Chia seed pudding is a simple, creamy, and healthy make-ahead breakfast or snack. With only a few ingredients, this nutrient-rich dish delivers energy, fiber, and omega-3 fatty acids. Customize it with your favorite fruits, nuts, or sweeteners.
Prep Time 5 minutes
Total Time 2 hours 5 minutes
Servings: 4 persons
Course: Breakfast
Cuisine: American
Calories: 180

Ingredients
  

  • 8 tablespoons chia seeds
  • 2 cups milk Can use dairy, almond, or coconut milk.
  • 2 tablespoons maple syrup or honey
  • 1 teaspoon vanilla extract
  • 1 pinch salt

Equipment

  • 1 medium mixing bowl
  • 1 whisk or fork
  • 1 measuring cups and spoons
  • 1 plastic wrap or lid
  • 1 refrigerator

Method
 

  1. In a mixing bowl, combine chia seeds, milk, maple syrup or honey, vanilla extract, and salt.
  2. Whisk the mixture thoroughly to ensure the chia seeds are evenly distributed and not clumped.
  3. Cover the bowl with plastic wrap or a lid and place in the refrigerator.
  4. After 15 minutes, remove from the fridge and whisk again to break up any clumps.
  5. Return to the refrigerator and chill for at least 2 hours, or overnight, until the mixture is thick and pudding-like.
  6. Stir the pudding before serving.
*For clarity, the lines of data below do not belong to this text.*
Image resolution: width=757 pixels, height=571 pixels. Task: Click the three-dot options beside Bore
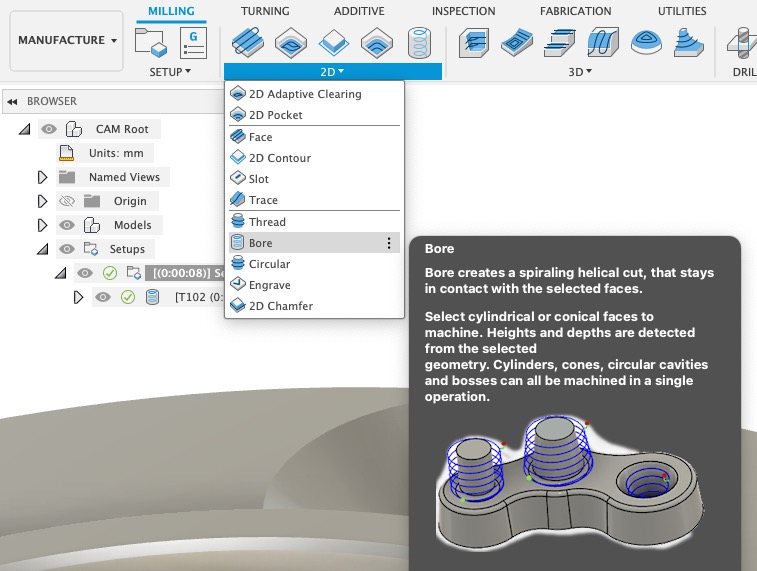tap(389, 243)
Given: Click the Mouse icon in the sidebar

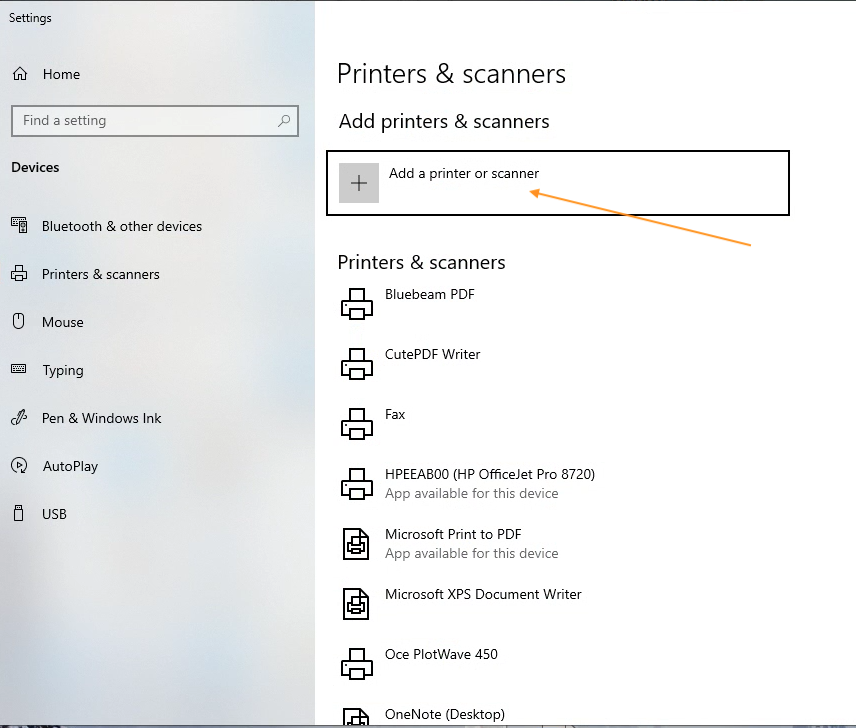Looking at the screenshot, I should 19,321.
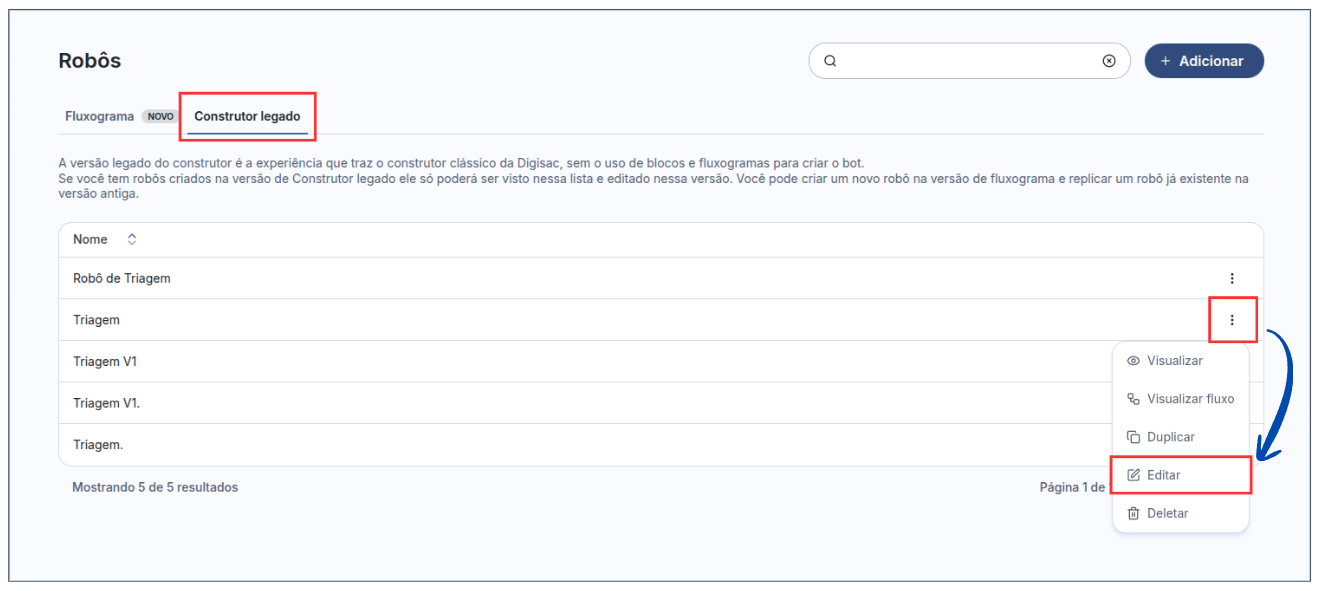Open three-dot menu for Robô de Triagem
Image resolution: width=1319 pixels, height=591 pixels.
click(1232, 278)
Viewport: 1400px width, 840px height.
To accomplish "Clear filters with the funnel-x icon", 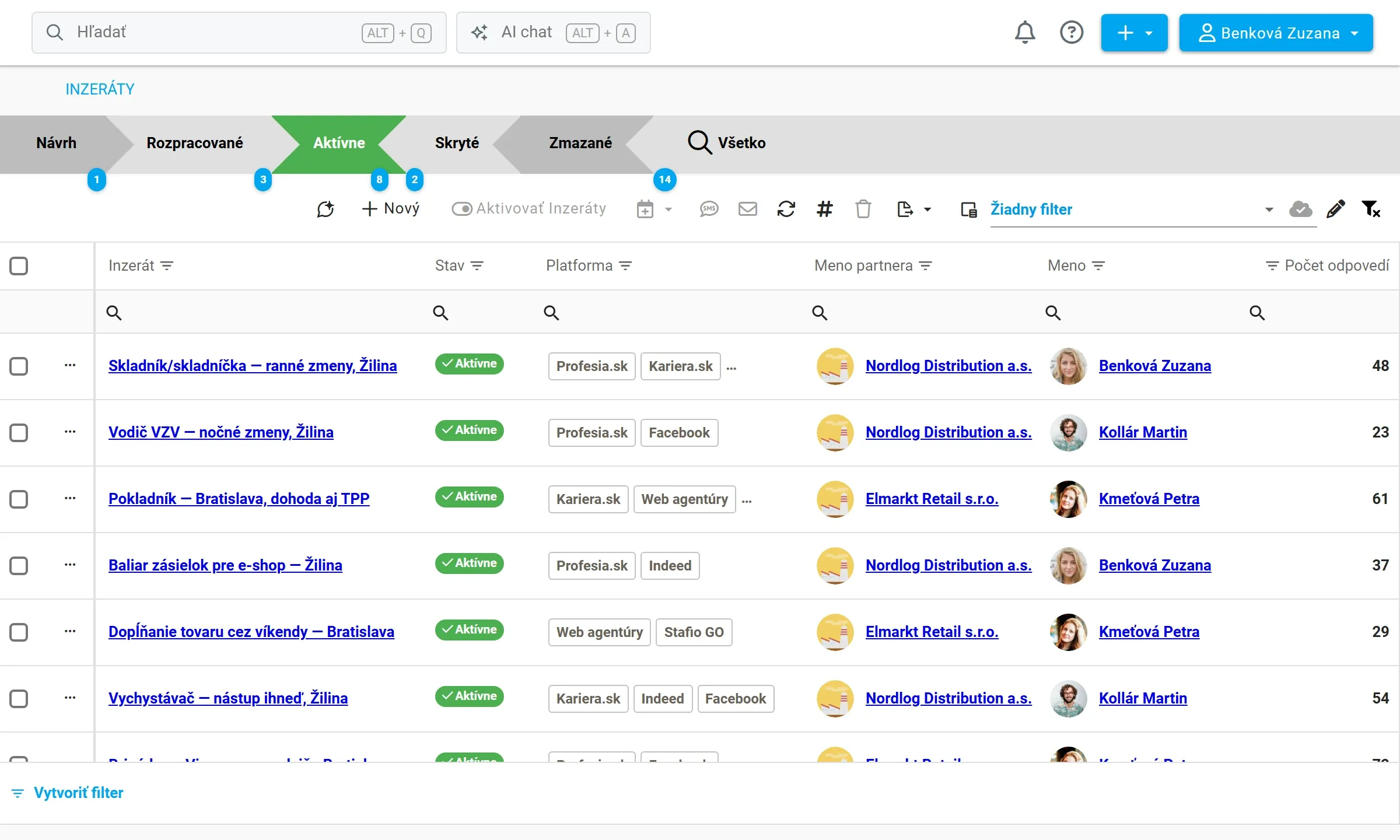I will click(x=1371, y=209).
Spoon into individual bowls or jars.
  7. Add your favorite toppings such as fresh berries, sliced banana, coconut flakes, or chopped nuts if desired.

Notes

For a thicker pudding, increase chia seeds to 10 tablespoons.
For vegan version, use a plant-based milk and maple syrup.
The pudding keeps well for up to 4 days in the fridge, making it great for meal prep.
Swap vanilla for cinnamon or cocoa powder for a flavor variation.